Manuscripts are to be typed double-spaced
throughout the text, notes and references, with at least 1 inch top, bottom,
and right margins, using 11 point type size for text, 10 point for extracts
(block quotes) and the list of References, and 9 point for notes. The typing is
to be on one side of standard typing paper. Manuscripts may be divided as
appropriate into sections with headings, not numbers alone. All pages of the
manuscript are to have the last name of the author and the page number. Single
quotes are to be used within double quotes; brackets within parentheses; single
underlining or italics for emphasized expressions. Manuscripts for the
Proceedings volumes should not be less than 8 nor more than 20 pages in length.

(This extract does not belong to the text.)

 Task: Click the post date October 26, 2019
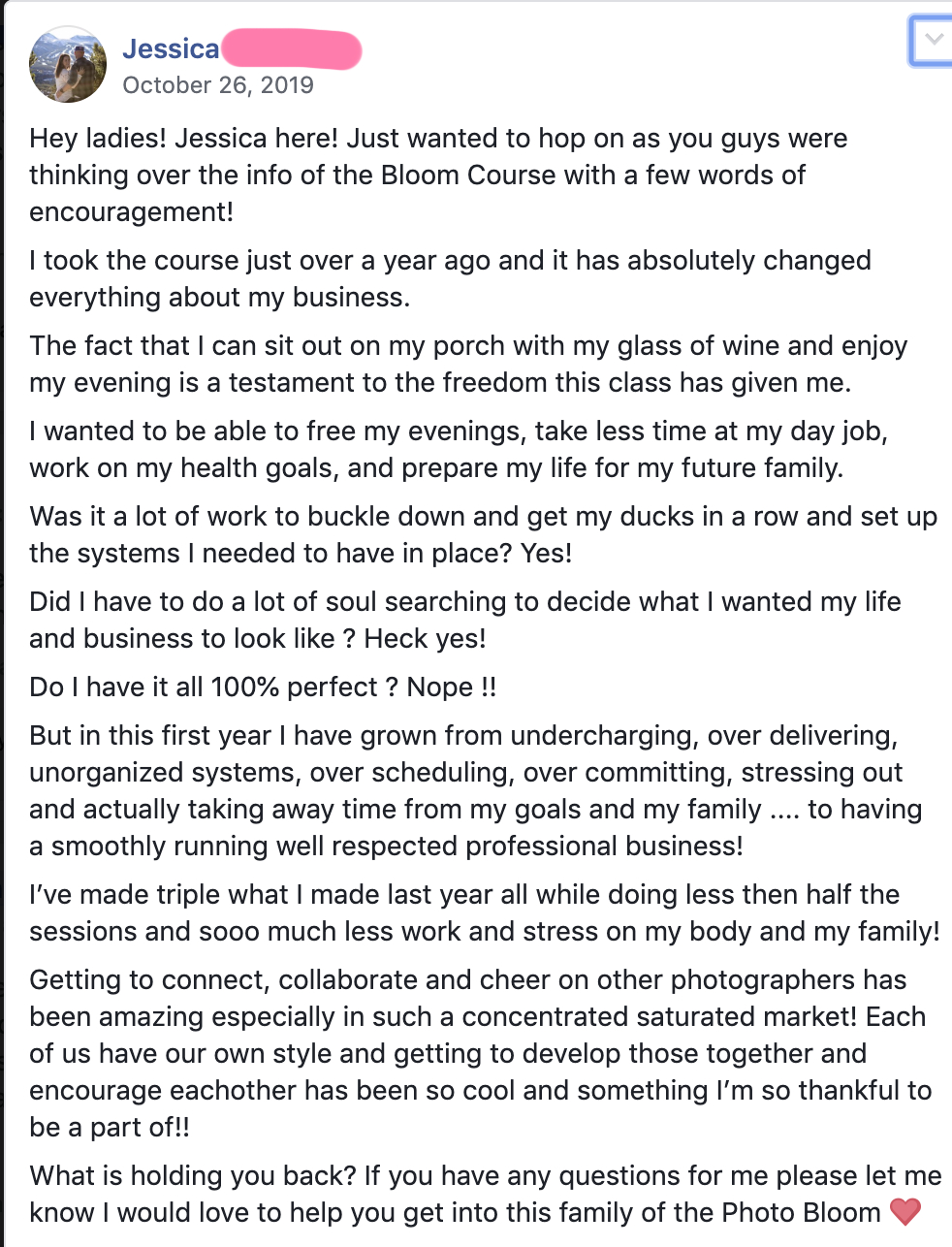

Line drawings (called “Figures” in the
text) and photographs (glossies, not negatives; also called “Figures” in the
text) are to be reproducible originals submitted on separate sheets, carefully
numbered and labeled. Captions are to be typed on a separate sheet and placed at
the end of the manuscript.
Tables should be numbered consecutively and
titled, and must be referred to in the Text. Avoid referring to the ‘preceding’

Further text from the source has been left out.